--- MATERIAL TO PROCESS Enclosed Below ---
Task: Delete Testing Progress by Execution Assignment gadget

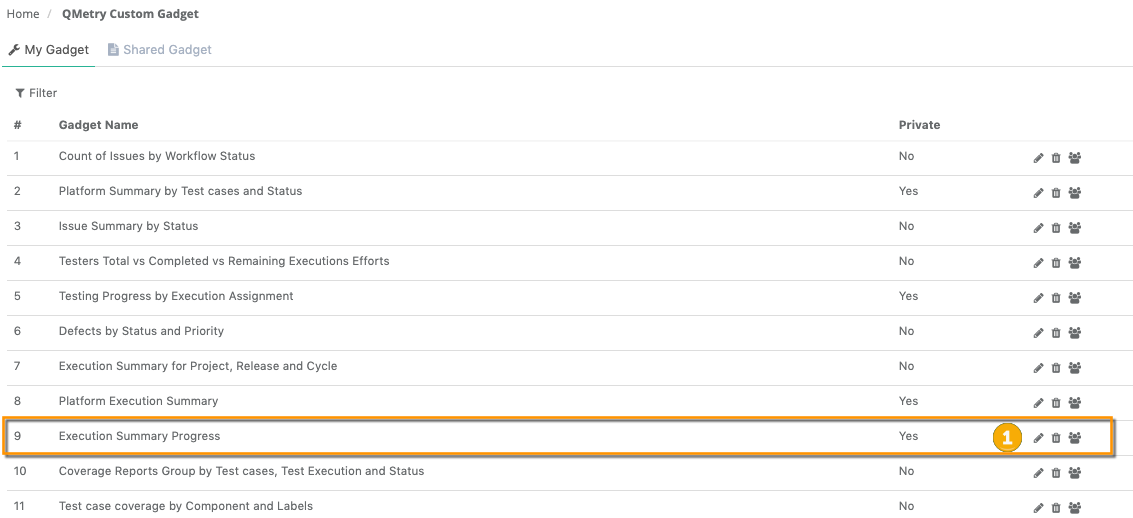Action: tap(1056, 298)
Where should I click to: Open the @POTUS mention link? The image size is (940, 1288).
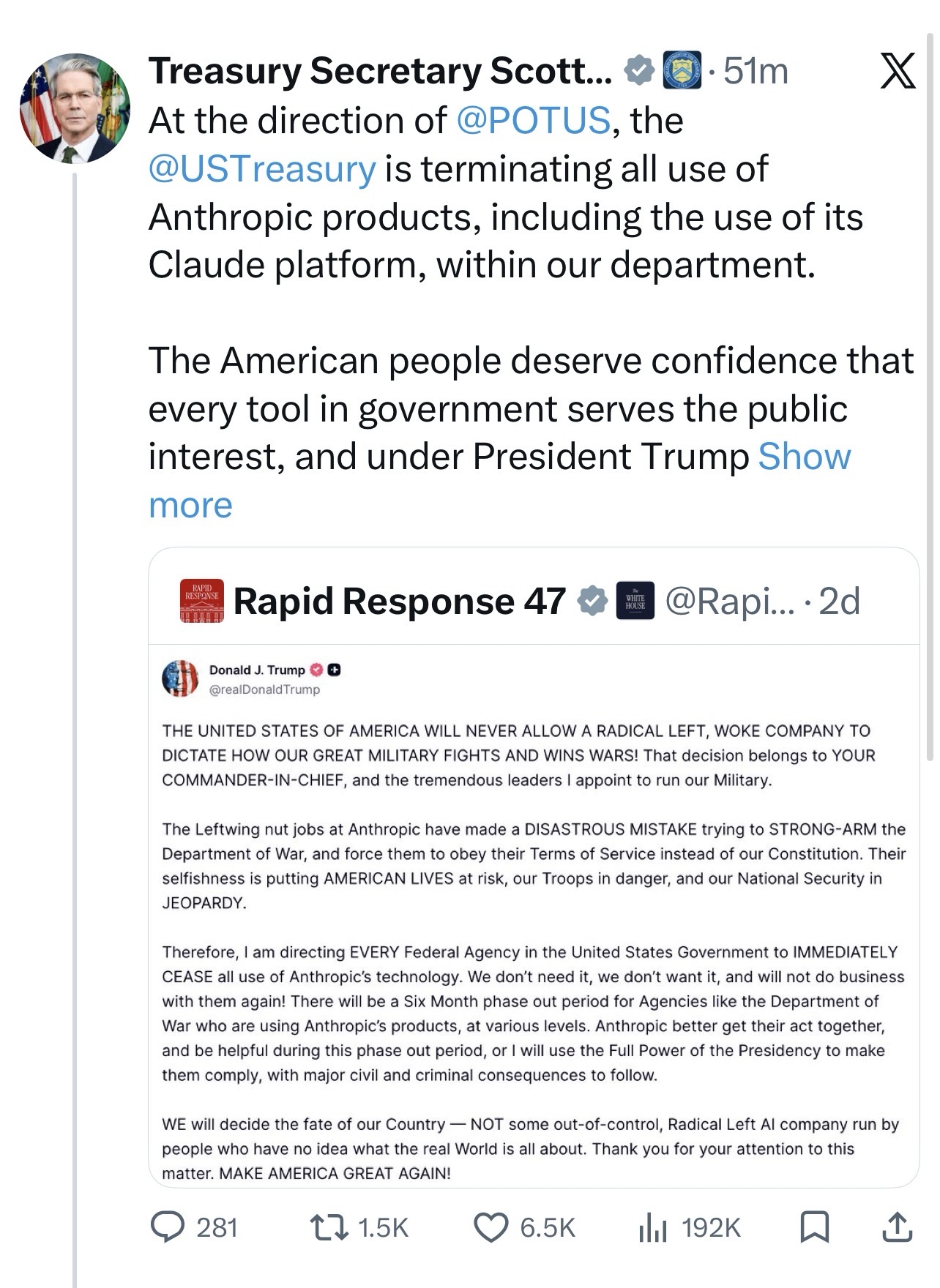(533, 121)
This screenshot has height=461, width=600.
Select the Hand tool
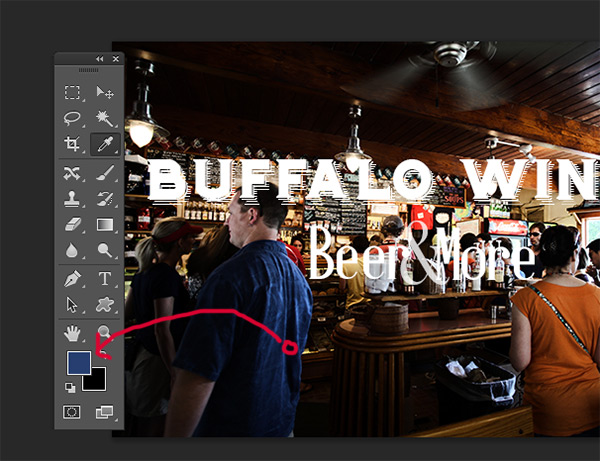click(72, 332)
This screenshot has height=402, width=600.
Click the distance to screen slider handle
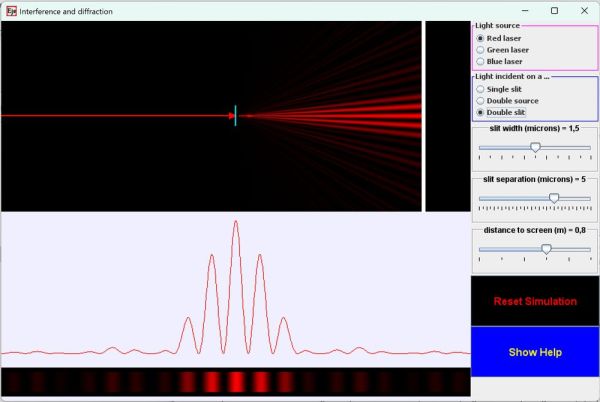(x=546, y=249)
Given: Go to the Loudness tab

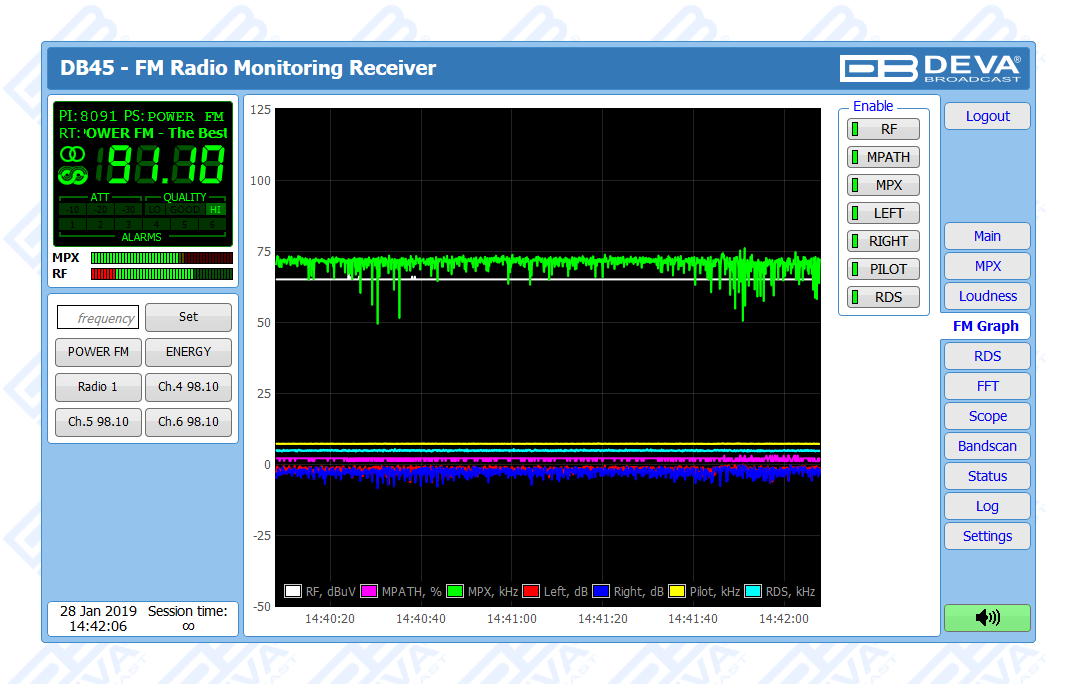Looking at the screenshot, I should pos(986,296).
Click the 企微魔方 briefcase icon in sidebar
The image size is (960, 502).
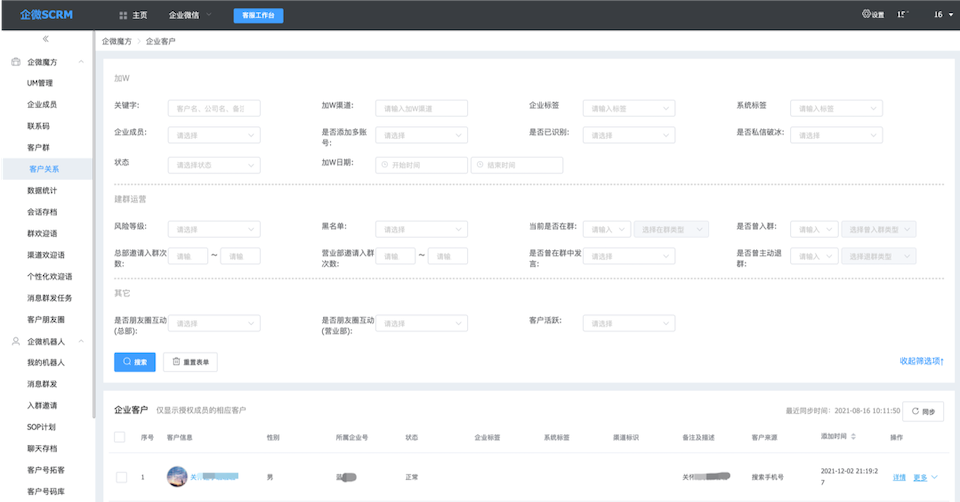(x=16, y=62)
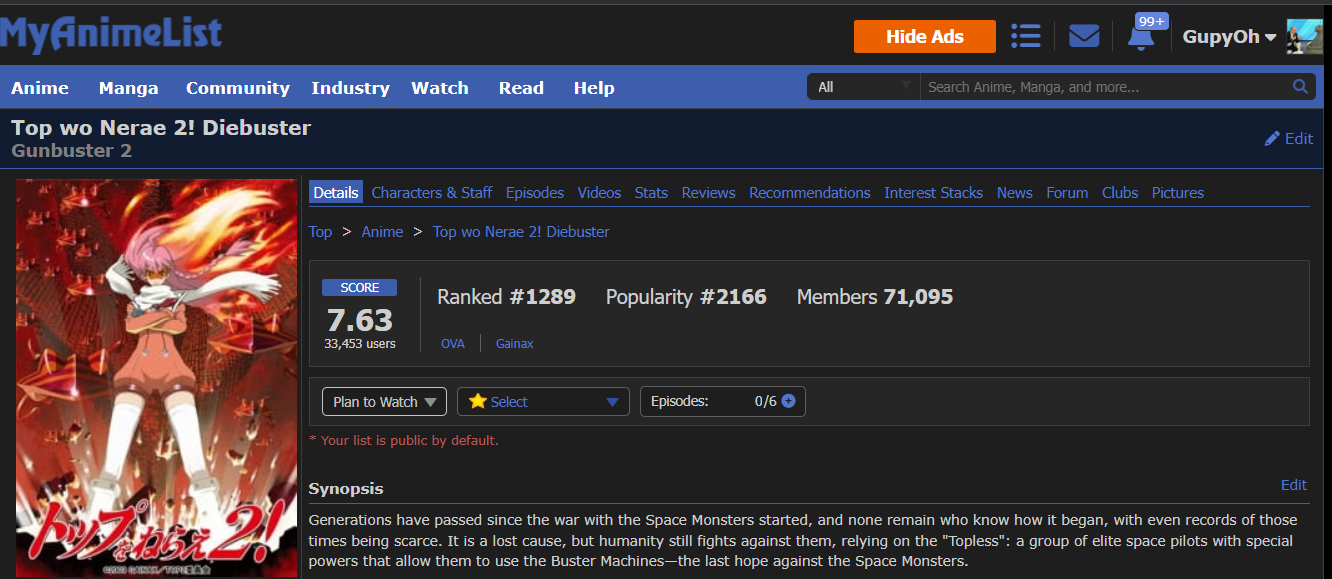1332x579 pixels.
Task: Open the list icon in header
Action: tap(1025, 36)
--- End of Enclosed MATERIAL TO PROCESS ---
Repeat each record exactly, with the pictures left out.

### EXERCISE RESULT
Task: Delete Testing Progress by Execution Assignment gadget

Action: tap(1056, 298)
Where should I click to: Open the @POTUS mention link? The image size is (940, 1288).
(533, 121)
This screenshot has height=461, width=600.
Select the Hand tool
click(72, 332)
This screenshot has height=402, width=600.
Click the distance to screen slider handle
(x=546, y=249)
Given: Go to the Loudness tab

Looking at the screenshot, I should pos(986,296).
Click the 企微魔方 briefcase icon in sidebar
The image size is (960, 502).
(x=16, y=62)
1332x579 pixels.
Task: Open the list icon in header
Action: tap(1025, 36)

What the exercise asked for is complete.